§ Provided text
EM@3AM: Overdose

Author: Garrett Christy, MD (EM Resident, UTSW) // Reviewed by: Alex Koyfman, MD (@EMHighAK, EM Attending Physician, UTSW / Parkland Memorial Hospital); Kim Aldy, DO, MS, MBA (UTSW Toxicology Fellow); Brit Long, MD (@long_brit, EM Attending Physician, San Antonio, TX)

Welcome to EM@3AM, an emDOCs series designed to foster your working knowledge by providing an expedited review of clinical basics. We’ll keep it short, while you keep that EM brain sharp.


A 38-year-old male presents from triage in a hospital wheel chair with his head slumped to one side. A nurse calls for help when she tries to wake him up.  He appears confused. You immediately move him into bed and assess his ABCs. He wakes briefly, but he seems to be hallucinating and can’t answer any questions.

Vital signs: BP 154/110, HR 110, T 102.1, RR 20, SpO2 100% on room air. Physical exam reveals mydriasis and diaphoresis. He has track marks on his arms and you find packets of what appears to be mixed prescription drugs, heroin, and methamphetamine in his pocket. Review of the EMR shows that the patient has a significant psychiatric history and prior suicide attempts.

What’s this presentation most consistent with? What’s your next step in evaluation and treatment?


Answer: Sympathomimetic syndrome vs. Anticholinergic syndrome.

Background: Toxicity from ingested substances occurs when a patient is exposed to an amount of drug that is greater than what is recommended, or if multiple similar acting medications are used. According to the CDC there were over 70,000 deaths in 2017 due to drug overdose. Sixty-seven percent were opioid related. The rest included use of psychostimulants and polysubstance abuse.

  • Emergency physicians are on the front lines and battle the devastating effects of drug abuse on a daily basis.
  • There are approximately 1.2 million overdose related ED visits per year in the United States and 120 deaths per day.
  • Approximately two-thirds are related to prescription medications obtained from friends or family members.

Thankfully, about 60% of patients presenting for overdose are discharged home.

§ Actions to take
• A. Based on the overdose article, state whether each statement is true (yes or no) and quote the words that decide it: (i) The patient's heart rate on arrival is 110. (ii) Most of the 2017 drug overdose deaths were tied to psychostimulants. (iii) About 60% of patients who come in for overdose are sent home.
• B. Repeat the overdose article's wording between "Author: Garrett Christy, MD" and "EM brain sharp.", inclusive.

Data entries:
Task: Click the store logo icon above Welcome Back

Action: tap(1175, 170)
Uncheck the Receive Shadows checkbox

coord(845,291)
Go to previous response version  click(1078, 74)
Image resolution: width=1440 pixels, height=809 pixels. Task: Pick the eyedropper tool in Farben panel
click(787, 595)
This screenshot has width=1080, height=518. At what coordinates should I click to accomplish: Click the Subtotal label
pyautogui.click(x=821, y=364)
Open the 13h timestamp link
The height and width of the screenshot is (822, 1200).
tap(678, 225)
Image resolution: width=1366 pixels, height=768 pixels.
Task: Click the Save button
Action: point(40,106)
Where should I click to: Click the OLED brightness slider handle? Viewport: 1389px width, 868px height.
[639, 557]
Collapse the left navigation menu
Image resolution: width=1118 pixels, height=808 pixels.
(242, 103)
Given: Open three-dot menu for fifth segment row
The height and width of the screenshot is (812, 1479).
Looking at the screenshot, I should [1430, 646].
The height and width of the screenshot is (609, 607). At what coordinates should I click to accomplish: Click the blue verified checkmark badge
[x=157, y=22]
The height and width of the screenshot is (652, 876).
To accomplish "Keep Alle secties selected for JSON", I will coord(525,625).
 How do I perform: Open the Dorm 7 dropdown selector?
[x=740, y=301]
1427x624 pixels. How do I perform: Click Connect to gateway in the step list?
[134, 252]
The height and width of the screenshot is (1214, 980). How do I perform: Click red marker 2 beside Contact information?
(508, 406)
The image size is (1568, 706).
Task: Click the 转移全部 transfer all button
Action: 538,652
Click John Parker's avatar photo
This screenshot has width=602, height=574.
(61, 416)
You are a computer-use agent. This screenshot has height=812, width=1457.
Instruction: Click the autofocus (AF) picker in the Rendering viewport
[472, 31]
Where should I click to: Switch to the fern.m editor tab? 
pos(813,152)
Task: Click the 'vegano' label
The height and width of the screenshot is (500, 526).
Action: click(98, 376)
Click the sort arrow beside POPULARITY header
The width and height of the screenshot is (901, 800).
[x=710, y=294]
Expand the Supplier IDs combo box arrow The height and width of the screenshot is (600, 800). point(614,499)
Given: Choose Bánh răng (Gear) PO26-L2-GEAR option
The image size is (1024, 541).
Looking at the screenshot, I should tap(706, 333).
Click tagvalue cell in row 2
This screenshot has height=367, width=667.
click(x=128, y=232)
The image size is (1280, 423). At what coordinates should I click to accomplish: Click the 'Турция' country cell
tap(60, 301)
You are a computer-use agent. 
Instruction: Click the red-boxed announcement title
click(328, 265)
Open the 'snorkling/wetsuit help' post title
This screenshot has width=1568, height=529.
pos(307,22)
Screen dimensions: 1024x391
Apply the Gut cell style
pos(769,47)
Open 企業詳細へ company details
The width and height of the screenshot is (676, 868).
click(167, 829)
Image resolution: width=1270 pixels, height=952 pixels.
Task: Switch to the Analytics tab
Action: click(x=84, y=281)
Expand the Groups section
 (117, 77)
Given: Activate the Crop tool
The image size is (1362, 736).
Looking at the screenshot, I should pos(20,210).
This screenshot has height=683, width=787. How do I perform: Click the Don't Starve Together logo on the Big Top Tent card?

§ Answers to the exercises
• A.
(i) Yes: "HR 110"
(ii) No: "Sixty-seven percent were opioid related."
(iii) Yes: "about 60% of patients presenting for overdose are discharged home."

• B.
Author: Garrett Christy, MD (EM Resident, UTSW) // Reviewed by: Alex Koyfman, MD (@EMHighAK, EM Attending Physician, UTSW / Parkland Memorial Hospital); Kim Aldy, DO, MS, MBA (UTSW Toxicology Fellow); Brit Long, MD (@long_brit, EM Attending Physician, San Antonio, TX)

Welcome to EM@3AM, an emDOCs series designed to foster your working knowledge by providing an expedited review of clinical basics. We’ll keep it short, while you keep that EM brain sharp.